- Supplied information
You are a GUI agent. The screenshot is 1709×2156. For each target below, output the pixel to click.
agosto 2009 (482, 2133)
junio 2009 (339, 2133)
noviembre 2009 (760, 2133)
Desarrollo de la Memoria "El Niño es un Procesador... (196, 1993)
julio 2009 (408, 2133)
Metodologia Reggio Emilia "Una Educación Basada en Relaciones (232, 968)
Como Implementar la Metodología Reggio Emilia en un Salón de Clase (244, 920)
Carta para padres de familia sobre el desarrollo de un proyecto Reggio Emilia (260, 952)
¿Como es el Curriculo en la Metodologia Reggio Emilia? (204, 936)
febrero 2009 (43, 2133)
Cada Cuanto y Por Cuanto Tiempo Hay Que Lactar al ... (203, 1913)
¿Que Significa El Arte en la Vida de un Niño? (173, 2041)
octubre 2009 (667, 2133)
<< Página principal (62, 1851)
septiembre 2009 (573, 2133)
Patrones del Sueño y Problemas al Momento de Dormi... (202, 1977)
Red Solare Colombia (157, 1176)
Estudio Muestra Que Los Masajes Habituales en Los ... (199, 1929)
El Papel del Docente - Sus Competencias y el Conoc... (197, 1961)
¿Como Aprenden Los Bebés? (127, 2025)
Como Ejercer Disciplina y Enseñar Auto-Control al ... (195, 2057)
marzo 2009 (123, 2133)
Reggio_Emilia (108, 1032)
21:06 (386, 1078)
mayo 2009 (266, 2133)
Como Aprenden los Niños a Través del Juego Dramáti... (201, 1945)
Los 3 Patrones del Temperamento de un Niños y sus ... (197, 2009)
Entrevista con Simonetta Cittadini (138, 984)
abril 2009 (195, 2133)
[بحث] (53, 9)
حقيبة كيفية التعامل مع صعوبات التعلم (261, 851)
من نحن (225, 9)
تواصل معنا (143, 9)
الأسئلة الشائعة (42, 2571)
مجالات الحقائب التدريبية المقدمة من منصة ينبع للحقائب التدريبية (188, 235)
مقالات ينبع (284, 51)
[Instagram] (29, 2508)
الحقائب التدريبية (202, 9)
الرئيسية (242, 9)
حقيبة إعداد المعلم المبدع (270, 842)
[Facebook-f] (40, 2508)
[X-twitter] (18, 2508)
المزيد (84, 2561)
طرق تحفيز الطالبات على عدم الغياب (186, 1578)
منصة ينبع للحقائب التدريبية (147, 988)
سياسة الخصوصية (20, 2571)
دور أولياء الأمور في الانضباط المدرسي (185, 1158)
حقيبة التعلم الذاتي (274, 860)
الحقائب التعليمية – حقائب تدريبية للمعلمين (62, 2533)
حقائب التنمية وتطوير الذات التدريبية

- Task statement
Only lines with the word "حقيبة" are wanted. Find and copy them from the records above.

- Worked solution
حقيبة كيفية التعامل مع صعوبات التعلم (261, 851)
حقيبة إعداد المعلم المبدع (270, 842)
حقيبة التعلم الذاتي (274, 860)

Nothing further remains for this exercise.